With that, at least in Kate (that uses a lot of frameworks), I am not aware
of any real remaining issue with qstandardpaths.

You can go the monolithic app bundle way with that or the "I share stuff" way
like on Linux.

Actually all frameworks I patched use the QRC way on Linux nowadays, too,
which IMHO has no real drawbacks and even avoids a lot of hassle during
deployment for e.g. Windows (where a lot of small files do suck incredibly
more than on Unices with a decent filesystem).

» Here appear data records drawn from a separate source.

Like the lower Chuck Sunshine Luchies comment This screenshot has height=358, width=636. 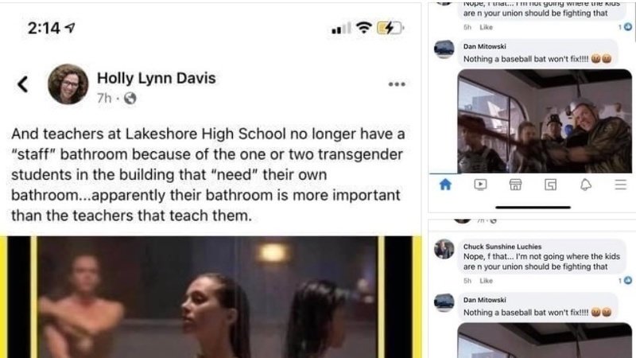486,281
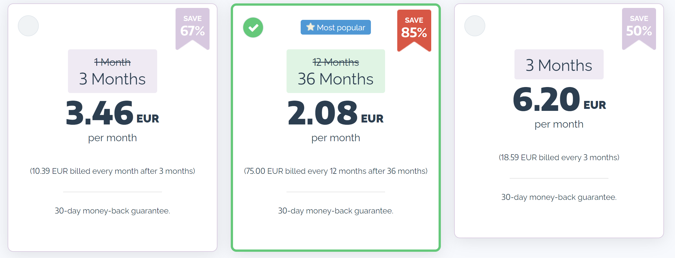Viewport: 675px width, 258px height.
Task: Click the money-back guarantee text in left card
Action: [x=112, y=211]
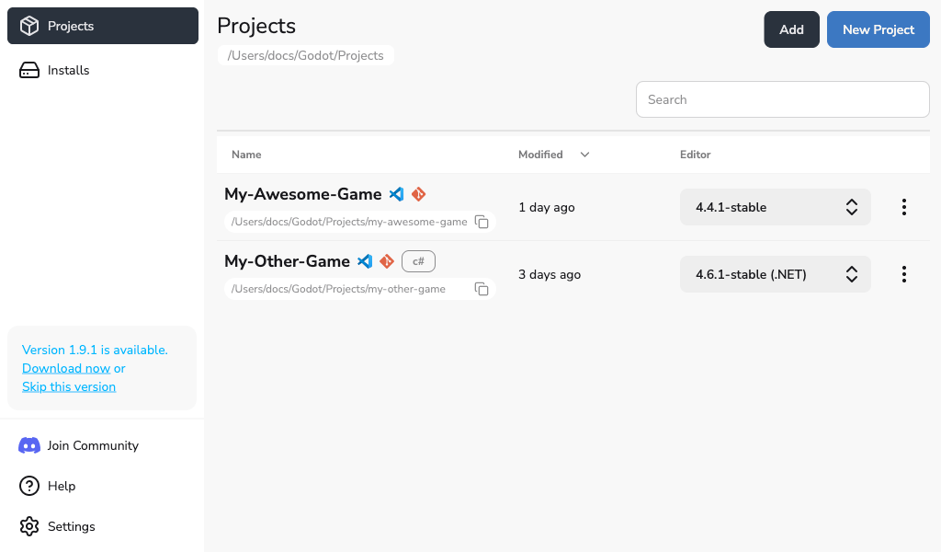Click Download now for version 1.9.1
The image size is (941, 552).
(x=65, y=368)
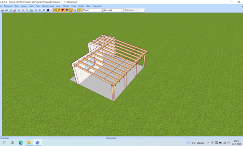Toggle the yellow-green icon beside pointer tool
The image size is (243, 146).
click(79, 10)
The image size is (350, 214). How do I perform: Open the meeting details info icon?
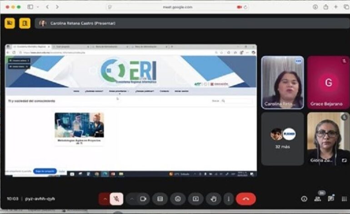click(x=304, y=199)
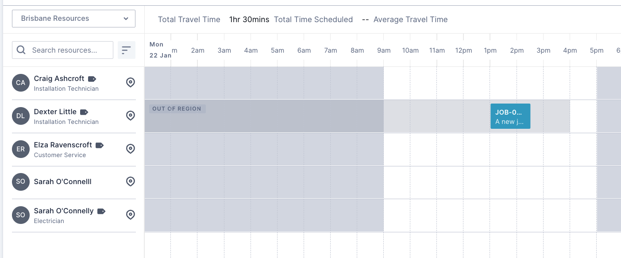Select the Sarah O'Connelly resource name
The height and width of the screenshot is (258, 621).
click(64, 211)
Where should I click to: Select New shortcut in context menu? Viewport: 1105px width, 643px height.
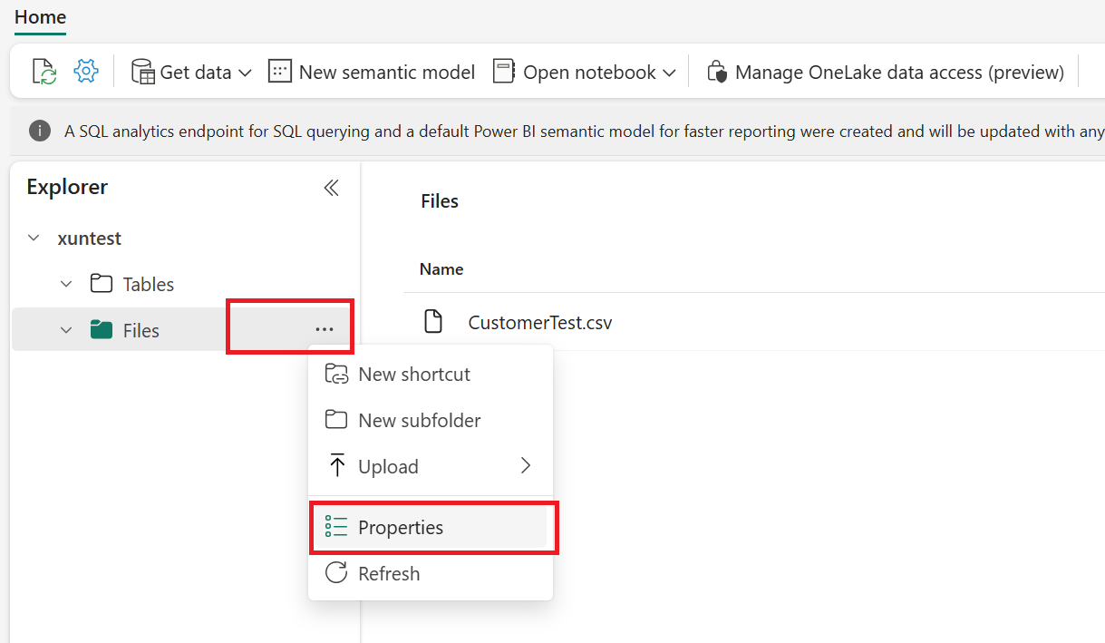coord(414,375)
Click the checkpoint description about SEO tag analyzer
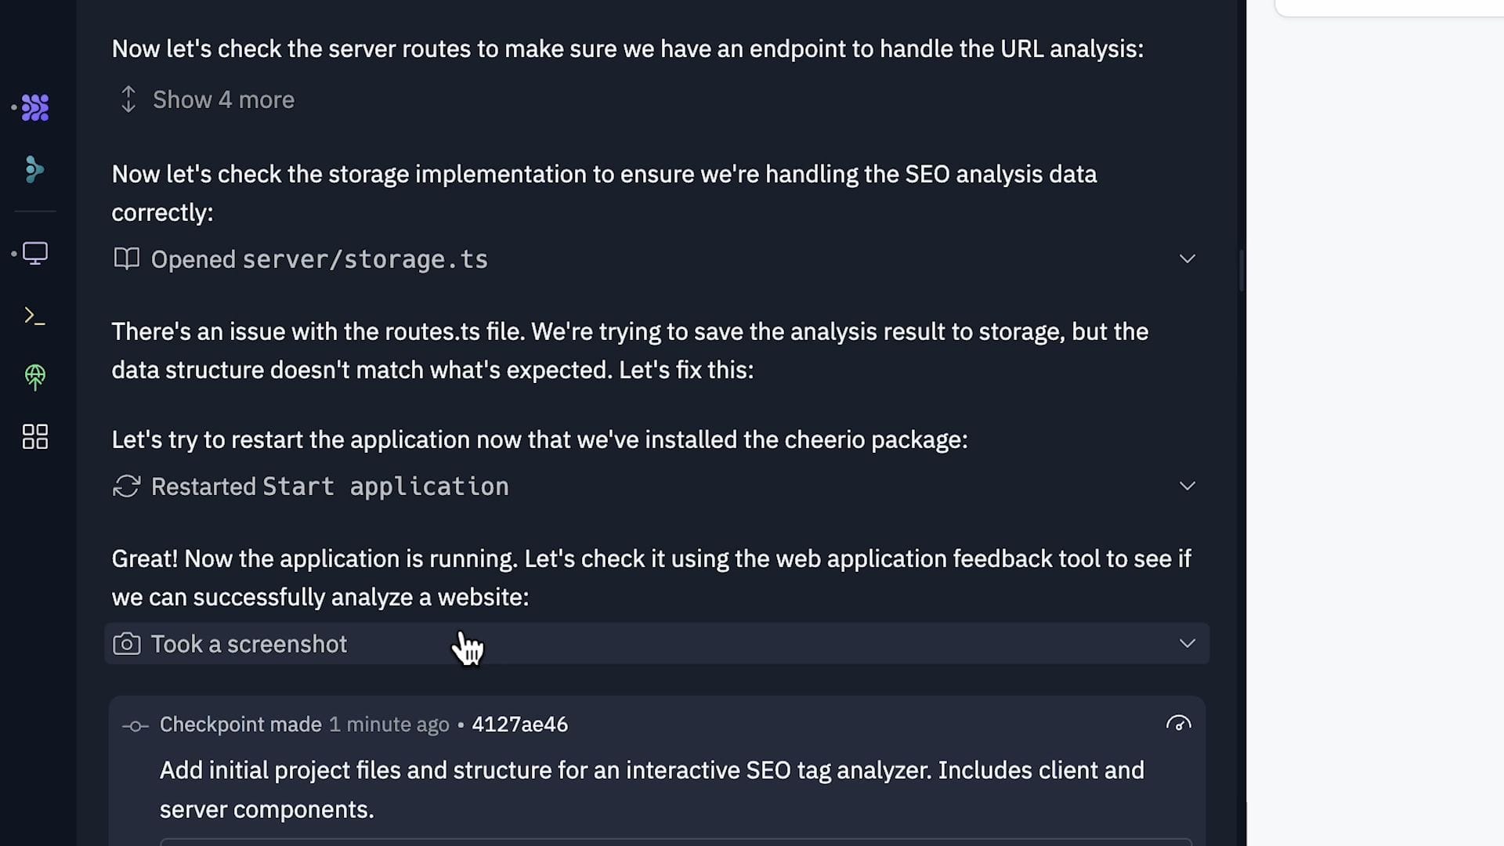This screenshot has width=1504, height=846. (652, 790)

Much harder is the issue of deploying all plugins/... that are bundled with
the application in a app bundle, as e.g. stuff like my macqtdeploy patch
to patch the kio plugins and co. just rot away in the qt bug tracker.

https://bugreports.qt.io/browse/QTBUG-48836

Greetings
Christoph

-- 
- Dr.-Ing. Christoph Cullmann -
AbsInt Angewandte Informatik GmbH

Re: QStandardPaths::GenericDataLocation on MacOS

2018-05-03 Thread René J . V . Bertin
>On Fri, May 4, 2018 at 2:38 AM, Thomas Friedrichsmeier

>> homebrew, craft). It is also about the fact that this installation
>> option causes problems, e.g. if users are to mix MacPorts and a
>> single-app-bundled KF5 app

No, that shouldn't happen, and it doesn't with the official Kate bundle. 
Standalone & self-sufficient also implies that you don't clash with another 
similar application, or even with another copy of yourself.
Bundling DBus within such a standalone app bundle and running it from there 
would of course be asking for trouble, but it would also make no sense at all.

>> Unix does support installing software to any prefix
>> (because it provides a way to customize lookup).

More importantly, the Unix QSP are relative to Qt's install prefix (if memory 
serves me well; and my patched version is too).

>> concern that this could cause problems for monolithic (macports-style)

I think you're misusing the term monolithic here? Standalone appbundles are 
monolithic, an aggregate framework bundle containing all KF5 frameworks would 
be monolithic too. Installing under a prefix that isn't the root is not what 
I'd call monolithic (and in practice MacPorts installs its .app bundles under 
/Applications, not under $prefix ;))

>improving speed as it eliminates the large number of small files) then
>we can also ensure the icons are kept compressed on disk.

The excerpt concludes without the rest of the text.